Даже Манион, и тот притих, видя, как разгневан человек в дурацком женском наряде.
— Все кончено! — воскликнул Шекспир, поворачиваясь к Грэшему.
Его гнев явно пошел на убыль — как камень, сорвавшись с обрыва, сначала катится на полной скорости, но стоит ему достичь ровной поверхности, и он замедляет ход, останавливаясь.
— Что кончено? — не понял его Грэшем, чувствуя, как в нем самом начинает закипать гнев. Будь этот чертов лицедей либо великим артистом, либо великим мошенником — одно из двух, — сколько жизней удалось бы спасти, сколько человеческих страданий предотвратить! Так нет же. Он одновременно и великий артист, и мошенник, что только усложняет дело.
— Марло. Ваш друг Марло.
Грэшем скорее почувствовал, нежели увидел, как Джейн вся сжалась, как при упоминании этого имени ее буквально передернуло от омерзения.

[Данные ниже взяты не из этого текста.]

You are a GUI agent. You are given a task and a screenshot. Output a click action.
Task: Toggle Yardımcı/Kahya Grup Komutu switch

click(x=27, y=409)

— Он пришел к Бербеджу, Хеммингу и Конделу. Глупец, и я еще считал этих подлецов друзьями! Стоило им услышать звон монет, стоило им увидеть рукописи, как они предали меня…
По щекам драматурга катились слезы — нет, не жалости к самому себе. Слезы бессилия и гнева. Грэшем предложил ему сесть, Манион побежал за вином. Шекспир посмотрел на предложенный стул, сел и тотчас весь поник, словно проткнутый пузырь, из которого вышел воздух.
— Как они могли вас предать? — негромко спросил Грэшем.